Luke 11:5-8 is a parable about friendship and prayer. We often miss the “friend” part of the parable because we jump to the prayer part. But these two concepts go hand in hand in this parable. Jesus begins the prayer with “Which one of you . . .” This often gets translates, “Suppose . . .” Yet, this was a somewhat common way for Jesus to begin a parable. Which one of you fathers . . . (11:11; cf. 14:28; 15:4; 17:7). This puts the listener into the parable. Which one of you, who are listening to this right now, YOU have a friend. And when Jesus begins this way, there is an implied question: does this scenario seem feasible to you?
The scenario is that you have a friend and you have a problem. Another friend has shown up unexpectedly and you don’t have any bread. At this time, and in this part of the world, hospitality was more than a social regulation – it was a religious duty. Making sure that your visiting friends are well fed was tantamount to being a faithful servant of God. Yes, it is the middle of the night and not at all a convenient time to ask a favor. But Jesus’ listeners understood the urgency even if we do not. This man would bring shame to himself and his family if he is unable to be hospitable. So, he risks the imposition. After all, he is approaching the house of a friend.

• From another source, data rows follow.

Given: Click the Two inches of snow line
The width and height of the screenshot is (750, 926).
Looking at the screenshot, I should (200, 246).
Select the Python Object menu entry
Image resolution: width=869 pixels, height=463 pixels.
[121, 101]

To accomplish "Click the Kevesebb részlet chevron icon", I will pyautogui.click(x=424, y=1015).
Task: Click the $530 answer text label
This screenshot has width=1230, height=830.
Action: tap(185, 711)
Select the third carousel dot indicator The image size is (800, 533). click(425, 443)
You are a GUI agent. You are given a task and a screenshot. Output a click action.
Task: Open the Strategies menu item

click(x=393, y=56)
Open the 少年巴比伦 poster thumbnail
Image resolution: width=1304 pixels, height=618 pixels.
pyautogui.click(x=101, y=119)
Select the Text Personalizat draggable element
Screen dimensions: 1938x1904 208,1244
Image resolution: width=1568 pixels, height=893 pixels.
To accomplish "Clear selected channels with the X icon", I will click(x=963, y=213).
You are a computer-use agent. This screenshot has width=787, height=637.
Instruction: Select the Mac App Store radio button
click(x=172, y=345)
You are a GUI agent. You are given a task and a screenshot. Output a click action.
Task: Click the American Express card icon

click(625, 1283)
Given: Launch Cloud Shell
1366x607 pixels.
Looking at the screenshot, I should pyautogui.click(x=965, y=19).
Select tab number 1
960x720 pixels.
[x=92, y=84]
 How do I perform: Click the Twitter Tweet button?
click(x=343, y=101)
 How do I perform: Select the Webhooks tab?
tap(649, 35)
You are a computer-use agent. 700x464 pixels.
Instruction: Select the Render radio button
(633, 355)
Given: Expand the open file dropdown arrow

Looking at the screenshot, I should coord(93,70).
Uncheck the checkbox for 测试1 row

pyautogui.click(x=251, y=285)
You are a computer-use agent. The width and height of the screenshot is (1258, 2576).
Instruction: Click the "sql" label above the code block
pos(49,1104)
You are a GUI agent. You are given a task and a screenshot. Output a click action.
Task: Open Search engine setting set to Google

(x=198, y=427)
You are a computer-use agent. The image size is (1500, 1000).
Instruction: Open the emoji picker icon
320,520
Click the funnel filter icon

At the door, he relays the need. Picture him out there speaking as loudly quietly as he could. He may be willing to impose on his friend, but not on his friend’s neighbors. And here is the thing, the “which one of you” has put the listener into the parable. They could see themselves doing this, fully expecting a friend to get out of bed and loan them some bread. Verse seven comes as a shock then. To hear his friend say “do not go on causing trouble for me” would have been like a slap in the face. And its not that his reasons don’t hold some weight. Doors back then were not easy to unlock, and it would have been a noisy affair. Most families lived and slept in the same room. But these obstacles can not compare to the need to be hospitable; to helping a friend in need. Proverbs 3:28 instructs that you should not send a neighbor away empty handed if you have it to give. How much more a friend?
Verse 8 is difficult to say the least. Because of this verse, most take this to be a parable about persistent prayer. But nowhere are we told that the person seeking bread was persistent. We only see him at the door, politely stating his case and asking for bread, once. And there is the problem with the word not meaning persistent. It means “shameless” and is a negative word. Without dredging up all of the arguments because I simply do not have the space, let me tell you what I think seems most likely. Jesus is presenting a scenario that seems very unlikely to his listeners. They cannot imagine a friend behaving this way. You can impose on a friend and expect help, especially when your honor and piety is at risk. Maybe Jesus ends this discussion by saying, even if, in this scenario friendship breaks down, shame will motivate the man inside the house to get up and give his friend bread. After contemplating the reality of facing the town tomorrow, he knows he cannot just go back to sleep. His honor and the honor of his family is on the line. How much more honorable is God? You can approach God as a friend who is honorable. He will do the right thing. When you ask God to give you this day your daily bread, you ask as a friend in need. Will God see your request as an imposition? Will he gripe and complain about the late hour? Friends don’t. Approach as a friend then. God loves you. Ask, plead, seek. This is not about a selfish demand on God. That’s not what friendship is. This is an acknowledgment that when need comes for a surprise visit, the one you think of first to turn to is God. If it doesn’t seem feasible that a friend would turn you away because of minor obstacles, then why does it seem likely that God would. Approach as a friend.